Make sure your supervisors know how to get the most out of your employee handbook
As we have mentioned in other updates, one of the most valuable tools a supervisor can have is a good employee handbook. The employee handbook not only helps you communicate expectations to employees, it can be a great resource to help your supervisors work through employee issues quickly and effectively.
We find, though, that many of our clients have supervisors whose familiarity with the employee handbook is as deep as that of the employees…they remember reading it when they were hired and that was the last time they looked at it. This is a shame because many of the day-to-day employee matters they deal with could be resolved by checking the handbook.
What is the best way to get your supervisors to use the employee handbook more effectively? Here is your checklist to get started.
- Make sure you have a current employee handbook to start with. Laws change and so do your policies. To ensure your handbook is a useful tool, you should update it every two or three years. When you update it, make sure that you distribute it to all of your employees and have them sign the acknowledgement that they received it.
- Focus only on the things relevant to supervisors. Don’t hold a meeting in which you go through the new handbook page-by-page…focus on the things that they need to know TODAY. Things like time and attendance standards, first steps of corrective action, call-off procedures, etc. Also, make sure they are clear on their responsibilities if an employee makes a claim of harassment to them, and what they need to do if an employee is requesting an ADA accommodation. Other sections can be addressed later as circumstances dictate.
- When holding your training session, leave time for questions. Talking about handbook sections is important…and so is practical application. Leave a good half-hour [at least] to discuss real-world situations. Ask them to provide situations in advance…things that they are normally confronted with so that they can be discussed. Other supervisors may have found good solutions to similar problems they can share.

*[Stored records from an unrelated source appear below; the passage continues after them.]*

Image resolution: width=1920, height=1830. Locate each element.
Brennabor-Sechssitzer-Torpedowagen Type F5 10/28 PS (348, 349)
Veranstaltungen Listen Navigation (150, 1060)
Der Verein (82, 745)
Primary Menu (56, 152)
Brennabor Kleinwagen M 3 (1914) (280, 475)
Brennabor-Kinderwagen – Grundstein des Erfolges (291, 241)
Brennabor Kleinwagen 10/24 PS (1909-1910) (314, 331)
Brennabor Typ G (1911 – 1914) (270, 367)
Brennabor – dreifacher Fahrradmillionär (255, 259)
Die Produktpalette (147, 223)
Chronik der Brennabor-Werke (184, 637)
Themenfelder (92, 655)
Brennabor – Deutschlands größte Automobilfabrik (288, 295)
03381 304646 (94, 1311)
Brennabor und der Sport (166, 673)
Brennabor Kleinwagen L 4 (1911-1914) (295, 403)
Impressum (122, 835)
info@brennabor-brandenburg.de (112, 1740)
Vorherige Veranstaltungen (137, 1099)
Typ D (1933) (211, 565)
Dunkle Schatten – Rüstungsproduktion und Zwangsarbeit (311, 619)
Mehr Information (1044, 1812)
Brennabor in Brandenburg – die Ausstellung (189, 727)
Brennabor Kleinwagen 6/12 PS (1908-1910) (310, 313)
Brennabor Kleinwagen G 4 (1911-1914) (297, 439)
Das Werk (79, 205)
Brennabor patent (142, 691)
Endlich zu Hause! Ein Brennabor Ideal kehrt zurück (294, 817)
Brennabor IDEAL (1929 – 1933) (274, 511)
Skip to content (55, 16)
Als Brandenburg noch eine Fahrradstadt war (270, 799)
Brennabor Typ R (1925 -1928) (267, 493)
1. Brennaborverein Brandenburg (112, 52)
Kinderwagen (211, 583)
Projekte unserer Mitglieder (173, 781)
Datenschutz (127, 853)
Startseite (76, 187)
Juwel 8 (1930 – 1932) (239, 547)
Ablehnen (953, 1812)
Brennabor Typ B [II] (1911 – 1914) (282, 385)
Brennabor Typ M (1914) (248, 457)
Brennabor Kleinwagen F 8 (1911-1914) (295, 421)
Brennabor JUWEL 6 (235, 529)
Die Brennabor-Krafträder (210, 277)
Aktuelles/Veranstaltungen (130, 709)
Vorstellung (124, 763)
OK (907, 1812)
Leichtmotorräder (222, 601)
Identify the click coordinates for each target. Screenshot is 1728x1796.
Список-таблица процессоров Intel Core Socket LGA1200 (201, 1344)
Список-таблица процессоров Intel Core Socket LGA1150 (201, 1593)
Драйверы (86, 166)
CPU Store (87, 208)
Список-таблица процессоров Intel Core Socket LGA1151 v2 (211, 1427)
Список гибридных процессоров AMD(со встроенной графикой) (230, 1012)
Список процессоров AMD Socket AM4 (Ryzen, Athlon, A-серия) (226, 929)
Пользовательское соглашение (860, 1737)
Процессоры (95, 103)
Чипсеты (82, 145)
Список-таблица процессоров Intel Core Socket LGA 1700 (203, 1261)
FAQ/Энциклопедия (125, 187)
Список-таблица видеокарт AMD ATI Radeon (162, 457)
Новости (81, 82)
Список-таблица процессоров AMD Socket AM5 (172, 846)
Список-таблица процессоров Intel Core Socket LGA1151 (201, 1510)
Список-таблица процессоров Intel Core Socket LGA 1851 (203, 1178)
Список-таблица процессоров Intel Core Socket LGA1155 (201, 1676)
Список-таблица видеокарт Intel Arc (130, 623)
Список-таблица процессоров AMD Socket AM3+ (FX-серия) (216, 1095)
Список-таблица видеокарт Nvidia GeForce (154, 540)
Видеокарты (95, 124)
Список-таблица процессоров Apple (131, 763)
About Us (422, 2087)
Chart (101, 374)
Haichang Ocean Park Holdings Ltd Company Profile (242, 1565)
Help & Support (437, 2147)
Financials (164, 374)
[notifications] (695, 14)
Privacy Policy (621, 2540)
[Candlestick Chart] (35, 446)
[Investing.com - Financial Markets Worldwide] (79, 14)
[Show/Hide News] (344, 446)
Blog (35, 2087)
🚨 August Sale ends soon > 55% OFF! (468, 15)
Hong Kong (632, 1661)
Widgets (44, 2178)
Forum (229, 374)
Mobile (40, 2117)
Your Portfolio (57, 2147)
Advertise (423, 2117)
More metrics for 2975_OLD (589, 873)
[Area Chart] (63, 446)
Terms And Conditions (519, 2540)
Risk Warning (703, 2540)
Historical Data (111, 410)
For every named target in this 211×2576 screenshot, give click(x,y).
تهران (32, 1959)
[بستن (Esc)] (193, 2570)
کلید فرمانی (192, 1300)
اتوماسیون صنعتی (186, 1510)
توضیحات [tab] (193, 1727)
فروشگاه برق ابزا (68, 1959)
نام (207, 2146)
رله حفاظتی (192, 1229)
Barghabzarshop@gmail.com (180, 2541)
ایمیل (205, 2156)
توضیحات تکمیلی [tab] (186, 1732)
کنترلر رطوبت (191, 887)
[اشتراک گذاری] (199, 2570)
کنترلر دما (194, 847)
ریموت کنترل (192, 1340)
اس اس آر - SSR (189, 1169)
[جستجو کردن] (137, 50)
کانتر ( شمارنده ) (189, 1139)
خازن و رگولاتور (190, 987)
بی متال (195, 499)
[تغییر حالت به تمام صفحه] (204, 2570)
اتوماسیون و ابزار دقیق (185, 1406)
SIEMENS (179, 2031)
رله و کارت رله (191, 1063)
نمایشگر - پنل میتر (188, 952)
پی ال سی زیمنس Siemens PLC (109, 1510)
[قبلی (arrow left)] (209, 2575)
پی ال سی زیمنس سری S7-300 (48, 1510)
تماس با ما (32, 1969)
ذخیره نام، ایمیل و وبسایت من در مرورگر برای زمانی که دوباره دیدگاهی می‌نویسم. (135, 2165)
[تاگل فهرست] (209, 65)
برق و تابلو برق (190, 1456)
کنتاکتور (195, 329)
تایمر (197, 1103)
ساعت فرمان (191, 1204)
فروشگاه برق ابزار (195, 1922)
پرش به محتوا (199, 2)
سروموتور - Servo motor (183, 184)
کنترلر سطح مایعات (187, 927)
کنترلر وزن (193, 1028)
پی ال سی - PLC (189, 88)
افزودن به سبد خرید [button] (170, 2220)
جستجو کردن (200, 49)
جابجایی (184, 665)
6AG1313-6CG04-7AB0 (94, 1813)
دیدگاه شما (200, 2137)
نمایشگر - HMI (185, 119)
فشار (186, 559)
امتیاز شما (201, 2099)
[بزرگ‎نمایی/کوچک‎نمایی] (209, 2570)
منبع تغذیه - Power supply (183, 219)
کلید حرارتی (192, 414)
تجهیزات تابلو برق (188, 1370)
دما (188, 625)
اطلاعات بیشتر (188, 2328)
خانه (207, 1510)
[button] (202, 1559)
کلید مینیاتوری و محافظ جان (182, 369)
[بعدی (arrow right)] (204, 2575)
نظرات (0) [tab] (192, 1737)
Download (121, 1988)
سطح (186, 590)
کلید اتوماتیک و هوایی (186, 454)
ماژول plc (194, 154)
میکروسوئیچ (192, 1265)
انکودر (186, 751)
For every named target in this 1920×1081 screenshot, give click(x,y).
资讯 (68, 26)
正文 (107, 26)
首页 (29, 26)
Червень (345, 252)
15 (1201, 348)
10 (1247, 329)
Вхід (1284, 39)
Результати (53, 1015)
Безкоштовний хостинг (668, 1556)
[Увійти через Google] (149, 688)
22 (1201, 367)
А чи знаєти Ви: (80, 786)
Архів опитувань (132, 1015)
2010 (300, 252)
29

- Make them use it! If you get a call from a supervisor seeking help with an employee issue soon after the training session, ask them, ‘what does the handbook say?’ If they haven’t gone there first, ask them to do so then call if they still need help. Or ask them to pull their handbook, and using yours, go through it together to see what the answer may be. To get them to use it, you may need to do this to reinforce it as their starting point.
Training supervisors to use the employee handbook to resolve employee issues ensures they can do it with confidence and consistency. The small investment in training time will pay off with supervisors who can address most issues at their level and only involving senior when necessary.